AUSTIN, Texas — Public Utility Commission (PUC) Chairman DeAnn Walker resigned from her position Monday, saying doing so was "in the best interest of this great State of Texas."
"I stand proud that I worked endless hours over the past two-and-a-half weeks to return power to the grid. Despite the treatment I received from some legislators, I am proud that I spoke the truth," Walker said in part in her resignation letter. "I know that I acted with the best of intentions and used my best judgment on how to respond once the crisis was upon us, as well as to the days that led to the crisis."
As of Monday afternoon, Walker's biography page on the PUC's website displays an error message.
A spokesperson for Gov. Greg Abbott released the following statement in the wake of Walker's resignation:
"The Governor thanks Chairman Walker for her years of service to the State of Texas. Our focus is to continue working collaboratively with the Legislature on reforms to our power system and look forward to passing lasting and meaningful solutions to ensure these tragic events are never repeated."
On Wednesday, Gov. Abbott named her replacement – Arthur D'Andrea of Austin.
D'Andrea has served as a commissioner for PUC since November 2017. He formerly served as an assistant general counsel in Gov. Abbott's office and served as an assistant solicitor general for the Office of the Attorney General of Texas. He is a member of the State Bar of Texas. He received a Bachelor of Science in Chemical Engineering from The University of Texas at Austin and a Juris Doctor degree from The University of Texas School of Law.
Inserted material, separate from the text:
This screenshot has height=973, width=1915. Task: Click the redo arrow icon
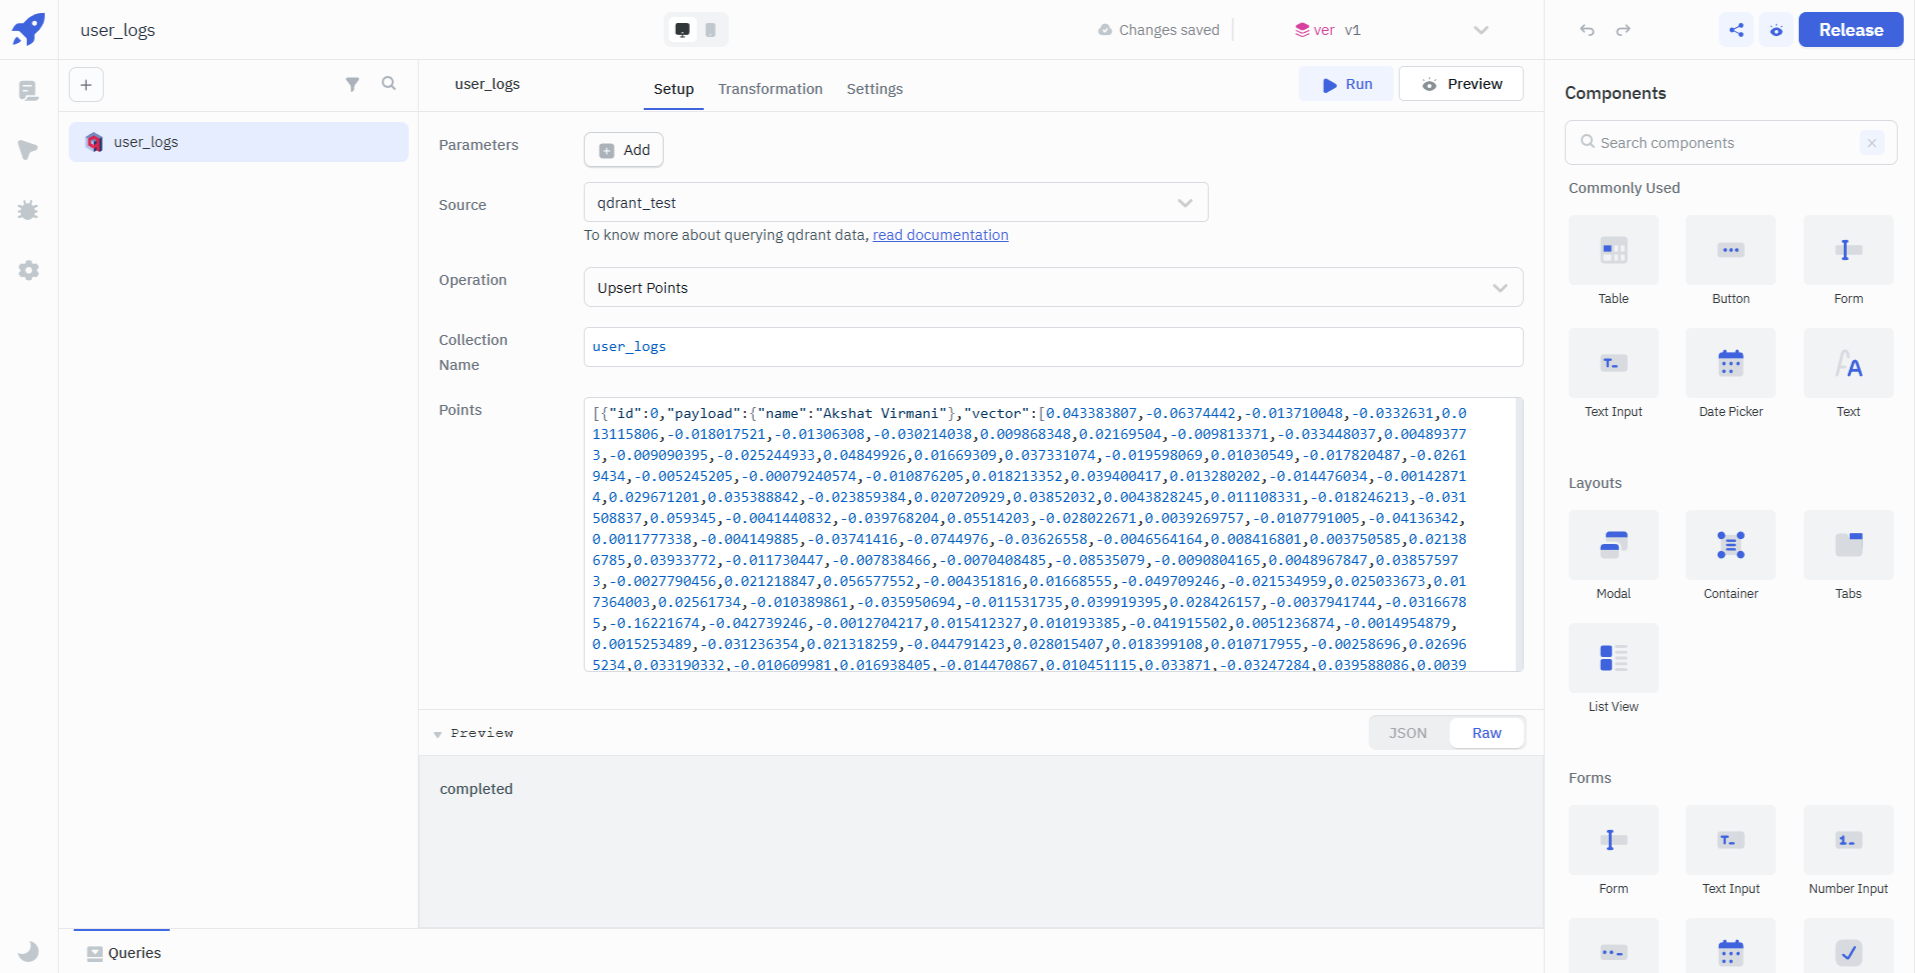(1623, 30)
Walker's resignation comes nearly one week after Lt. Gov. Dan Patrick unveiled his list of top priorities for the current legislative session, including ERCOT reform. The lieutenant governor called for the resignations of Walker and Electric Reliability Council of Texas (ERCOT) President and CEO Bill Magness early Monday morning.
"Immediately following the storm, I pledged to the people of Texas that I would get to the bottom of the crippling power outages that began on Feb. 15, leading to tragic loss of life and billions in damages to homes and infrastructure across the state," Patrick said. "There is no question the arctic temperatures the state experienced beginning on Feb. 14 were historically unprecedented."
Patrick said that after almost 24 hours of testimony in the Senate Business and Commerce Committee's investigation of the power outages, including nine hours from Walker and Magness, he believes it is clear neither adequately addressed the challenges of the winter storms.
"Our State senators repeatedly asked for their analysis and suggestions regarding what could have been done differently and what needs to be done going forward to prevent a similar problem in the future," Patrick said. "The chair and the CEO offered few ideas. Frankly, I was shocked by their failure to respond. Both the PUC chair and ERCOT CEO said they were prepared the day before the storm hit in full force, but obviously they were not. In his testimony before the Senate Committee, Vistra Corporation CEO Curt Morgan stated that, on Feb. 10, the Wednesday before the storm hit, he had informed ERCOT that Vistra didn't believe ERCOT had adequate power to address the arctic temperatures and precipitation that was projected."
According to Patrick, Morgan said he was surprised ERCOT did not respond to that information with any sense of urgency. Magness testified the information was not delivered to him, Patrick said.
"I do not make this call for the resignation of the PUC Chair and the ERCOT CEO lightly," Patrick said. "These are two good people who have worked very hard. ERCOT’s job is to manage our electricity grid and the PUC oversees ERCOT. The lack of adequate preparation by both the ERCOT CEO and the PUC chair prior to the storm, their failure to plan for the worst-case scenario and their failure to communicate in a timely manner dictates they are not the ones to oversee the reforms needed."
ERCOT has already seen a litany of resignations in the aftermath of the winter storms. Five ERCOT board members resigned and a sixth, who was set to fill a vacant seat, withdrew his candidacy.
On Feb. 19, Texas Attorney General Ken Paxton said he was launching an investigation related to power failures across the state during the winter weather disaster.
“The investigation into what happened during the winter storm crisis is just beginning," Patrick said. "The state legislature will mandate reform of ERCOT and ensure the stability of the grid. I remain committed to making sure this problem is fixed so that we are prepared to face a power challenge like this should a major storm happen again.”